Aim:
Print the lines of the listing verbatim, starting at the line containing "This screenshot has width=1081, height=789." and ending at the line containing "tap(603, 442)".

Records for the exercise:
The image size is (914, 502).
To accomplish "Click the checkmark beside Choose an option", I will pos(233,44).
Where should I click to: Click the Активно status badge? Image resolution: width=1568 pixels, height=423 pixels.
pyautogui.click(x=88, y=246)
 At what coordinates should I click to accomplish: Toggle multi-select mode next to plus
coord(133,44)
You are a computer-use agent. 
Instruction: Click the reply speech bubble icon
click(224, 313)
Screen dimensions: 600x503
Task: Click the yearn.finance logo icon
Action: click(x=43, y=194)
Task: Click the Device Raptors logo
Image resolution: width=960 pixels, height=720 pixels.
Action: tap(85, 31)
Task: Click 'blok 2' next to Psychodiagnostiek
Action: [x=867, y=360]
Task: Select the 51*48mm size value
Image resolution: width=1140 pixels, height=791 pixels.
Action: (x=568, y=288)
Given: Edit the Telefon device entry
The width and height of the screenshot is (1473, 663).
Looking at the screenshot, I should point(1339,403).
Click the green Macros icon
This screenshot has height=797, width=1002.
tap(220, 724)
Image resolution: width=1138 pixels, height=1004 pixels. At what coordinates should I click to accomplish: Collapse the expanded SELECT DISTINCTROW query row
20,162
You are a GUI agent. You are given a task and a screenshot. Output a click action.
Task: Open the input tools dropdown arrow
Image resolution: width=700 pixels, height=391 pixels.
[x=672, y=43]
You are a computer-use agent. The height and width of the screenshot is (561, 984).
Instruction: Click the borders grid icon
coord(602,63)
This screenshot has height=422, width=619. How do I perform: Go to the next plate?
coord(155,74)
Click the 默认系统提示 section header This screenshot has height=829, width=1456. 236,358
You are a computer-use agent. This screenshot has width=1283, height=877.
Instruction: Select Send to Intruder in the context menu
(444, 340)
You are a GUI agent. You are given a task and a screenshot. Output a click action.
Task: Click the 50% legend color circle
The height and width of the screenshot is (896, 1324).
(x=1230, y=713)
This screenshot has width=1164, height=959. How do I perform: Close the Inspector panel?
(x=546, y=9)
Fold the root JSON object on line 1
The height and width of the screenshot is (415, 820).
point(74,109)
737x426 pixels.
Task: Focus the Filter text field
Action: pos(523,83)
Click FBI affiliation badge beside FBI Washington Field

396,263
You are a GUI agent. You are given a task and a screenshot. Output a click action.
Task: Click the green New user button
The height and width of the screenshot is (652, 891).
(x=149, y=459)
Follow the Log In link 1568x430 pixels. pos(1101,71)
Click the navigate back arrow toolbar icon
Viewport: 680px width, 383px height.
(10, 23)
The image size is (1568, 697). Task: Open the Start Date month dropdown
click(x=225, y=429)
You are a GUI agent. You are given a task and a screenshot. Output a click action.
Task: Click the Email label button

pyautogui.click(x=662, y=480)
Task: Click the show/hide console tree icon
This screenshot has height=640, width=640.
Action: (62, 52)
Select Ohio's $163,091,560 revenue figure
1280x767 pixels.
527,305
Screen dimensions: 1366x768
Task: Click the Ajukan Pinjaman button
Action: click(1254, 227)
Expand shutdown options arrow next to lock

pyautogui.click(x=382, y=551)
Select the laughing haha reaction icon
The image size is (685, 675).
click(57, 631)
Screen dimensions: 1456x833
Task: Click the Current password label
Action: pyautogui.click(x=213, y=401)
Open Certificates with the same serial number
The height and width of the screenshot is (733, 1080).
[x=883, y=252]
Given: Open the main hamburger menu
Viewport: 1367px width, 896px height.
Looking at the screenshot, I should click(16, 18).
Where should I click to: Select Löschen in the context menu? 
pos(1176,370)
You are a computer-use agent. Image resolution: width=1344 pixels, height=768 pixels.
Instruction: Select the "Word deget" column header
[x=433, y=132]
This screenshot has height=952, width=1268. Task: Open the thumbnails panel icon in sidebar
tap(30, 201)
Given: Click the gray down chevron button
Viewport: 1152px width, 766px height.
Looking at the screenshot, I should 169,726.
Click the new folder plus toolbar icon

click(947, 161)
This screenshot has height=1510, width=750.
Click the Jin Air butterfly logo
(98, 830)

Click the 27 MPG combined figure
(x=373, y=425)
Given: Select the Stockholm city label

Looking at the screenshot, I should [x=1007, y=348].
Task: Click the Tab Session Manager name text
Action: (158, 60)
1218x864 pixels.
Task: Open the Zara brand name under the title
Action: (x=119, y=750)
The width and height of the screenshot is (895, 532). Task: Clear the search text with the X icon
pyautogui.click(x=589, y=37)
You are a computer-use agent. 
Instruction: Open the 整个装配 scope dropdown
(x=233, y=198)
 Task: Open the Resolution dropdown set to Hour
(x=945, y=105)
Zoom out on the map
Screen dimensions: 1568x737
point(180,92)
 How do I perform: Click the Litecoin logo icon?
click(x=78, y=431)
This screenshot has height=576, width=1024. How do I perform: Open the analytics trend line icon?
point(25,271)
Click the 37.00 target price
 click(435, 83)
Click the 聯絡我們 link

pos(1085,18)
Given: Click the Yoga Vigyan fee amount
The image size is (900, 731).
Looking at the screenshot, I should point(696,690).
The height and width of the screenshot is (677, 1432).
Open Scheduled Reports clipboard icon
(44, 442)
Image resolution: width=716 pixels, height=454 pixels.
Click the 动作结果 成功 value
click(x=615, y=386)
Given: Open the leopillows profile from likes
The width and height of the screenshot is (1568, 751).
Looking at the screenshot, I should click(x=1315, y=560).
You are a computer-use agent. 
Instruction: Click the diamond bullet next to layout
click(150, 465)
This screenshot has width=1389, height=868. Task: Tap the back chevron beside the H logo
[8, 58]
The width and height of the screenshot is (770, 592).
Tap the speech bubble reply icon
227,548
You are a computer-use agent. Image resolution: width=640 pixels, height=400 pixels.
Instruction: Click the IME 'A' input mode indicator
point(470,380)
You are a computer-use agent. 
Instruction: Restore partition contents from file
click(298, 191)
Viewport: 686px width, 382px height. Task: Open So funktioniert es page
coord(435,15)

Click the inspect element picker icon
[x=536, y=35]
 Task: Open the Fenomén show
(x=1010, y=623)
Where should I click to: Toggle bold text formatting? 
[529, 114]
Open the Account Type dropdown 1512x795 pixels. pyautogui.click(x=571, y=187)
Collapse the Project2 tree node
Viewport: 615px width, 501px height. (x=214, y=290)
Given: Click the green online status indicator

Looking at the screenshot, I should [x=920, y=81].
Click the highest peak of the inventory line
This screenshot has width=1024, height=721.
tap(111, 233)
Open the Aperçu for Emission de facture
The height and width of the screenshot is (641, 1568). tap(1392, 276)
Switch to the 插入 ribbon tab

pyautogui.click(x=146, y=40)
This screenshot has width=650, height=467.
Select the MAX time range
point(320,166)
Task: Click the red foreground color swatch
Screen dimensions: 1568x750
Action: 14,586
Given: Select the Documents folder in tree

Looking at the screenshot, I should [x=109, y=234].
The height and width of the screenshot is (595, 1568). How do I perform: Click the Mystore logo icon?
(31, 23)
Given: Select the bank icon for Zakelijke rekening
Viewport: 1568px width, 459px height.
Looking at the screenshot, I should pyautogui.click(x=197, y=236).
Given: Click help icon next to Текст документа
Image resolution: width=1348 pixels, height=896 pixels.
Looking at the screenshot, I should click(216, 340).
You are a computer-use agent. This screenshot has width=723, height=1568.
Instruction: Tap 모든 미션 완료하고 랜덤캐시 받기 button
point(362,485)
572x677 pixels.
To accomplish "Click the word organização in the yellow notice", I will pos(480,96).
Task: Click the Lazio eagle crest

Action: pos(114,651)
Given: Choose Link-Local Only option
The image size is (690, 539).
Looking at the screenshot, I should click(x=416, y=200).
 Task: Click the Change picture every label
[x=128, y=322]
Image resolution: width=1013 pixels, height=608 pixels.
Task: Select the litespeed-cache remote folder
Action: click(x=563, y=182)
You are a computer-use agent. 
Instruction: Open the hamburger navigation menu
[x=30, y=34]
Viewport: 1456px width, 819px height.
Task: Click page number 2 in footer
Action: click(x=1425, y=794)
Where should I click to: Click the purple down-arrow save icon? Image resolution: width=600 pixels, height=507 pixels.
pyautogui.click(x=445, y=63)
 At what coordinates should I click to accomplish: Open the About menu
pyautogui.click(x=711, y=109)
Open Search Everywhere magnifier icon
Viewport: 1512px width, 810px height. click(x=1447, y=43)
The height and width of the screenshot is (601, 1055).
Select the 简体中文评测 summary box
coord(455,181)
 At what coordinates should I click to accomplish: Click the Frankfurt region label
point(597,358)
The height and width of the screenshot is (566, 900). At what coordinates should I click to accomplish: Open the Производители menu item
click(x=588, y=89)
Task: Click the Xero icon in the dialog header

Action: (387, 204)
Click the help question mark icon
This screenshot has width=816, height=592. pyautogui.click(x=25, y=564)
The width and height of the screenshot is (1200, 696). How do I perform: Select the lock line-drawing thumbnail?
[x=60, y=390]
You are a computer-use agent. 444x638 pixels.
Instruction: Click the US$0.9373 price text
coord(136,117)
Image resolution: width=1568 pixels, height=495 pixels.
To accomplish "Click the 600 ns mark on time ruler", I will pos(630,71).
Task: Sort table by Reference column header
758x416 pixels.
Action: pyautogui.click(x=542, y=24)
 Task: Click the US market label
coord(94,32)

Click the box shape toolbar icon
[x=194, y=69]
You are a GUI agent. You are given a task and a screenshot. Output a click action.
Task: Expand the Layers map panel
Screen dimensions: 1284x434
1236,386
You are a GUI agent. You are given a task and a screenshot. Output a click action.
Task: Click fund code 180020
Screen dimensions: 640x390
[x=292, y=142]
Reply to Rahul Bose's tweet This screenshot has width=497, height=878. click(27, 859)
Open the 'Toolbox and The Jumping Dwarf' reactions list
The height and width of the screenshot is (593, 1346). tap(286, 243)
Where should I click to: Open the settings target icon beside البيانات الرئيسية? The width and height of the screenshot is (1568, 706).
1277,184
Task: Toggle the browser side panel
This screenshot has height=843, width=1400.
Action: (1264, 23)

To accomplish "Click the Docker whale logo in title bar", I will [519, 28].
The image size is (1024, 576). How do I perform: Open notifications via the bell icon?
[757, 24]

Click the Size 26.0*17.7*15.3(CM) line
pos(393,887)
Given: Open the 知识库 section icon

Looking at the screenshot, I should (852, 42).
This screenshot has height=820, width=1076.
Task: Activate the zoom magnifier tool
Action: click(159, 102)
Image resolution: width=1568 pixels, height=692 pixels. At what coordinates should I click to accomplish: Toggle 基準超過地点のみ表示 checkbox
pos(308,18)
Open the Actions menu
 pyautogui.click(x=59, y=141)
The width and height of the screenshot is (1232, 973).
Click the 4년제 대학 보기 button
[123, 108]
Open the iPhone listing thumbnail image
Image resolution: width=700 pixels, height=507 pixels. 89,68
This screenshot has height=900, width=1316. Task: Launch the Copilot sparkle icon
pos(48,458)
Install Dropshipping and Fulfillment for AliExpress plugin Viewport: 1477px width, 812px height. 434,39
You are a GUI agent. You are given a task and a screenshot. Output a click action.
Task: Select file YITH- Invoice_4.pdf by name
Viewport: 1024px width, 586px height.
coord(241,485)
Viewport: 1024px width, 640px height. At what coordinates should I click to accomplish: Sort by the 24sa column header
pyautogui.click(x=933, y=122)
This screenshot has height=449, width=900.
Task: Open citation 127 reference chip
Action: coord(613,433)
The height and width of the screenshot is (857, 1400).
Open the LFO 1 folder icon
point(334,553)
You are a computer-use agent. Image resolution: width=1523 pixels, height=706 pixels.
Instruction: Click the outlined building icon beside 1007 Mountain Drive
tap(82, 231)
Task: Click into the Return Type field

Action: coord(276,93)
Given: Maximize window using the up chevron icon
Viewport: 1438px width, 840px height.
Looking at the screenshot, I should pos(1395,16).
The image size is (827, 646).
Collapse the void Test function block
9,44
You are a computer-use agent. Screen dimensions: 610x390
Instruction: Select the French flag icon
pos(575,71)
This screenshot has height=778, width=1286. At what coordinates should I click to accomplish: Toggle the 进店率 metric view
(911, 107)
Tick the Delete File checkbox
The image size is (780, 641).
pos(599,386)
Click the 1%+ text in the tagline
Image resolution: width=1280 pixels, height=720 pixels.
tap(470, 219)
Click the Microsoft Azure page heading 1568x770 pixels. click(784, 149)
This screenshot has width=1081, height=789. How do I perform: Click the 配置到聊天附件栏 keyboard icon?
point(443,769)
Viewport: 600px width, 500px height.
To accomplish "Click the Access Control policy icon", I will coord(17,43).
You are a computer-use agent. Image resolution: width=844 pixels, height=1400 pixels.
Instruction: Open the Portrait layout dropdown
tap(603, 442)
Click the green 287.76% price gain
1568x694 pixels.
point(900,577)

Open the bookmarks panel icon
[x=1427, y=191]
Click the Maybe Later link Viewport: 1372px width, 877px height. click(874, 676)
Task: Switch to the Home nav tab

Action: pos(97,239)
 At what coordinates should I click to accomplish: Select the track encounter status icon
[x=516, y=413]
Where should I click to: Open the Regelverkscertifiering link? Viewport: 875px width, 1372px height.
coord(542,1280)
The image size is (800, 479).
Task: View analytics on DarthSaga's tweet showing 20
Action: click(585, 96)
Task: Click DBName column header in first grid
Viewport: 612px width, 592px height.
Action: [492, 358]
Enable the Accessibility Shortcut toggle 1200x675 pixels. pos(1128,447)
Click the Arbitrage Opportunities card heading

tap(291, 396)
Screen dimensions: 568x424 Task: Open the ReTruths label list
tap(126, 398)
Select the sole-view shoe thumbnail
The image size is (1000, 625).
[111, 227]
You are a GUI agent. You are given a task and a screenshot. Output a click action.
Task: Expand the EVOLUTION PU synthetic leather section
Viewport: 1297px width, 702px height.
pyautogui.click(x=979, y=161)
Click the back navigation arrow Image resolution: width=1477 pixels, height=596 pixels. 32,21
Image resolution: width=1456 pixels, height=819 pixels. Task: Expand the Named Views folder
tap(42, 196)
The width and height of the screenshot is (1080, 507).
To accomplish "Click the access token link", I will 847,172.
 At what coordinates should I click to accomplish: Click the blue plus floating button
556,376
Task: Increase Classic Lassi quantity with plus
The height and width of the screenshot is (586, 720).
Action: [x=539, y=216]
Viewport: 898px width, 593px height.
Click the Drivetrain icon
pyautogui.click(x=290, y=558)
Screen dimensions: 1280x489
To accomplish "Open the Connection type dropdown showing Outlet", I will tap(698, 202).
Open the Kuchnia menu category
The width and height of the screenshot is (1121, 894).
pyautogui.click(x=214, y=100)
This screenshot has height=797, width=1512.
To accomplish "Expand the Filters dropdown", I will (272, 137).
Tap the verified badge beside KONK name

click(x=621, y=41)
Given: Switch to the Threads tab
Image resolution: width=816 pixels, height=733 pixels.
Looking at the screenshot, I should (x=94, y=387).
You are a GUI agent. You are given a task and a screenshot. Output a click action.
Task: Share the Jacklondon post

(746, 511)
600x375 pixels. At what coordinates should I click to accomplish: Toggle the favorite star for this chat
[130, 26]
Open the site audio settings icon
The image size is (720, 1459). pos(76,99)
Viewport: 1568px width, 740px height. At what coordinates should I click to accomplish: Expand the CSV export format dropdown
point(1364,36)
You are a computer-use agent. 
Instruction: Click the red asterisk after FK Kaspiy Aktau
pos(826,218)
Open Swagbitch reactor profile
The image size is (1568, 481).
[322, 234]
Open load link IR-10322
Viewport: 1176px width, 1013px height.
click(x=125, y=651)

Task result:
This screenshot has width=1081, height=789. How do I perform: Click the 配置到聊天附件栏 keyboard icon?
point(443,769)
Viewport: 600px width, 500px height.
To accomplish "Click the Access Control policy icon", I will coord(17,43).
You are a computer-use agent. Image resolution: width=844 pixels, height=1400 pixels.
Instruction: Open the Portrait layout dropdown
tap(603, 442)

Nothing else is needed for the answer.